I have no concrete idea. I have a few, but I’m not sure about how practically possible they are. And since nobody knows how this mechanism works as far as I know, it’s hard to imagine having the concrete blueprint to create one. So the best I can give is: we try to create something that looks right from the outside and see if there is anything interesting in the inside. I also have some ideas about “what paths could or couldn’t lead to the interesting insides”.
First of all, I think this “caring drive” couldn’t run without some internal world model. Something like: it's hard to imagine far generalized goals without some far generalized capabilities.
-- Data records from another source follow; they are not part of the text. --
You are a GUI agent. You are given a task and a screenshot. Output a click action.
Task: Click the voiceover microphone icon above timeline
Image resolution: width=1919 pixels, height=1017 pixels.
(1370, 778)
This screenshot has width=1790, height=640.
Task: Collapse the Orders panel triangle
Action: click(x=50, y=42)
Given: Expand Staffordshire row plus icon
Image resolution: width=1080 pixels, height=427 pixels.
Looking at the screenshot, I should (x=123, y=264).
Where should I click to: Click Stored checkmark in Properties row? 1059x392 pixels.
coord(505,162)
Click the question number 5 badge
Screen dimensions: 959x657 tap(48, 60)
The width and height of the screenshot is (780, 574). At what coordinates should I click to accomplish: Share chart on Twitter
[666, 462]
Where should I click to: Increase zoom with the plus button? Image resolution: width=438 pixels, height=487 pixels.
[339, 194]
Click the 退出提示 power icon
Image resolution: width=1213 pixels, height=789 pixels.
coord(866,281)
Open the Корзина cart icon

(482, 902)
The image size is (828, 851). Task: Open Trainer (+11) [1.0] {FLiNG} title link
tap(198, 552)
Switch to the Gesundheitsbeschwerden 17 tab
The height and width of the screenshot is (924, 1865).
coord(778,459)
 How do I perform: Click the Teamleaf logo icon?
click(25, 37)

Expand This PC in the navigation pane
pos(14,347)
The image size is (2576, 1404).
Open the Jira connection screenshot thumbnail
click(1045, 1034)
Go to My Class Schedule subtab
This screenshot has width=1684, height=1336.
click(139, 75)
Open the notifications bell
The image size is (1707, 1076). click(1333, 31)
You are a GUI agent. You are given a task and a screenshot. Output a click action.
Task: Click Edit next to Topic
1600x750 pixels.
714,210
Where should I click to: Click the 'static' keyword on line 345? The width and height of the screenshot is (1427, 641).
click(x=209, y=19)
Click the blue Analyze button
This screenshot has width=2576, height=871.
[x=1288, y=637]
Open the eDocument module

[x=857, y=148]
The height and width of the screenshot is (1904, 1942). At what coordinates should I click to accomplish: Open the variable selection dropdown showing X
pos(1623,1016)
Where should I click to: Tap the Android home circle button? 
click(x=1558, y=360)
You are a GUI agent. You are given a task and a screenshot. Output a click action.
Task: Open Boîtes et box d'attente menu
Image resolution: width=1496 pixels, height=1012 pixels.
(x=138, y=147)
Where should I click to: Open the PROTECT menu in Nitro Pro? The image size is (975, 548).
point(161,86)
And world model could be obtained from highly diverse, non repetitive dataset, which forces the model to actually “understand” something and stop memorizing.
Maybe you can set an environment with multiple agents, similar to Deepmind’s here (https://www.deepmind.com/blog/generally-capable-agents-emerge-from-open-ended-play), initially reward an agent for surviving by itself, and then introduce the new type of task: baby-agent, that will appear near the original mother-agent (we will call it “birth”), and from that point of time, the whole reward will come purely from how long baby will survive? Baby will initially have less mechanical capabilities, like speed, health, etc and then “grow” to be more capable by itself? I’m not sure what should be the “brain” of baby-agent, another NN or maybe the same that were found from training the mother agent? Maybe creating a chain of agents: agent 1 at some point gives birth to the agent 2 and receive reward for each tick that agent 2 is alive, which itself will give birth to the agent 3 and receive reward fot each tick that agent 3 is alive, and so on. Maybe it will produce something interesting? Obviously the “alive time” is a proxy, and given enough optimization power we should expect Goodhart horrors beyond our comprehension. But the idea is that maybe there is some “simple” solution that will be found first, which we can study. Recreating the product of evolution, not using the immense “computational power” of it could be very tricky.
But if it seems to work, and mother-agent behave in a seemingly “caring way”, then we can try to apply interpretability tools, try to change the original environment drastically, to see how far it will generalize, try to break something and see how well it works, or manually override some parameters and study the change. However, I’m not qualified to make this happen anyway, so if you find this idea interesting, contact me, maybe we can do this project together.
How the good result might look like?
Let’s imagine that we’ve got some agent that can behave with care toward the right type of “babies”. For some yet unknown reason, from outside view it behaves as if it cares about its baby-agent, it finds the creative ways to do so in new contexts. Now the actual work begins: we need to understand where are the parts that make this possible located, what is the underlying mechanism, what parts are crucial and what happens when you break them, how can we re-write the “baby” target, so that our agent will care about different baby-agents, under what conditions gradient descent will find an automatic off switch (I expect this to be related to the chance of obtaining another baby and given only 1 baby per “life”, gradient will never find the switch, since it will have no use). Then we can actually start to think about recreating it from scratch. Just like what people did with modular addition: https://www.alignmentforum.org/posts/N6WM6hs7RQMKDhYjB/a-mechanistic-interpretability-analysis-of-grokking . Except this time we don’t know how the algorithm could work or look like. But “intentions”, “motivations” and “goals” of potential AI systems are not magic, we should be able to recreate and reverse-engineer them.